Tuesday, 25 March 2014

The Day of the Triffids



When a day that you happen to know is Wednesday starts off by sounding like Sunday, there is something seriously wrong somewhere.
I don't think I could have stumbled onto a more timely book: Comet showers blind the majority of the Earth's population (likely somehow caused by the Cold War era Russians and their sneaky weaponisation of space) while lethal GMOs are (literally) running amok. Think The Walking Dead meets Little Shop of Horrors by way of Jurassic Park with José Saramago's Blindness thrown in. Imagine waking up sighted but the great majority of the people around you are huddled, moaning and weeping with fear, some jumping out windows to escape their horror. There are already fallen bodies in the streets, some obviously murdered, and the power and other services are off; probably forever. Disregarding for a moment how unlikely it would be that a person's first reaction to blindness would be suicide, just looking around at the hundreds or thousands of essentially helpless people you see falling apart around you, ask yourself: How likely are you to be a selfless hero, to gather everyone together and start taking care of them? Or, like our protagonist Bill Masen, would you initially step over the bodies, careful to remain out of range of the grasping hands, and make your way to the pub for a brandy? 
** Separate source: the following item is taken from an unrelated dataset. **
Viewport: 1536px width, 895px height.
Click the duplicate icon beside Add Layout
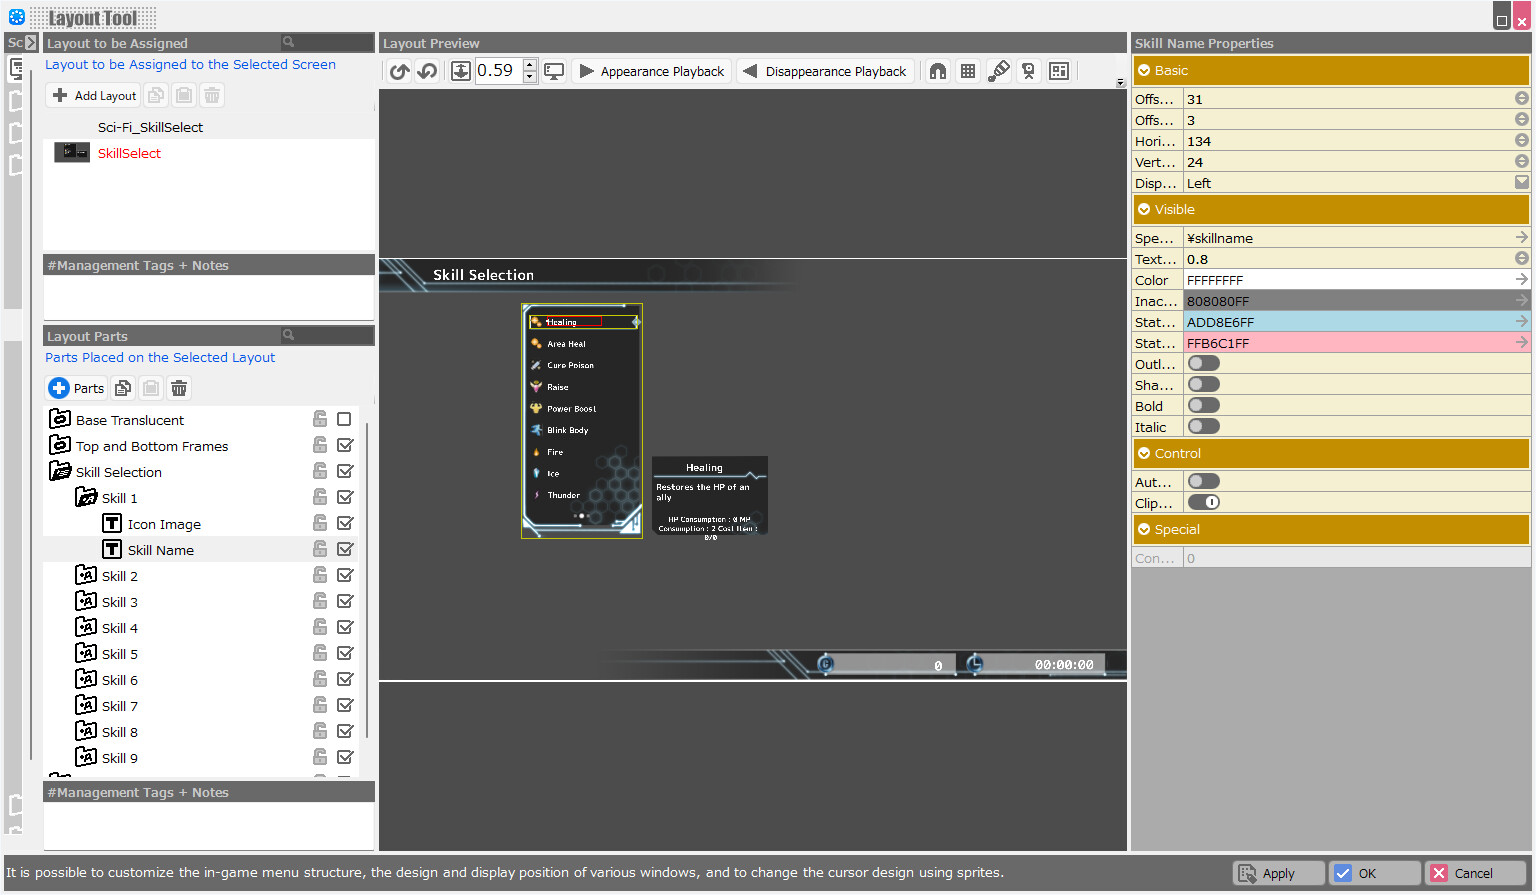coord(156,94)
I say timely because, not only are the Russians presently rattling their sabers, but I have been reading way too many books lately about how we're on the brink of the end of civilisation, if not the end of the world itself, and GMOs are no doubt more mistrusted right now than they were 60 years ago when The Day of the Triffids first appeared. 

It must be, I thought, one of the race's most persistent and comforting hallucinations to trust that "it can't happen here" -- that one's own time and place is beyond cataclysm.
It's all so fragile -- isn't it? -- and that's something we all know; a fact that's probably even truer today than it was when John Wyndham wrote this book; if anything we've drawn nearer to the brink and become even more reliant on technology. This was an interesting and exciting read, but it was also philosophical about what kind of a society can be created post-apocalypse: We've all seen Rick Grimes gathering the helpless together, and we'd probably all like to think that we'd be the to-serve-and-protect-Sheriff-type in that situation, but faced with limited resources and great needs -- and under constant threat from the killer triffids -- what would I do? And no matter what choices I make for myself, how could I influence or resist the choices that other survivors might try to impose upon me because of their visions for a new society? Good stuff, leaving me with plenty to think on.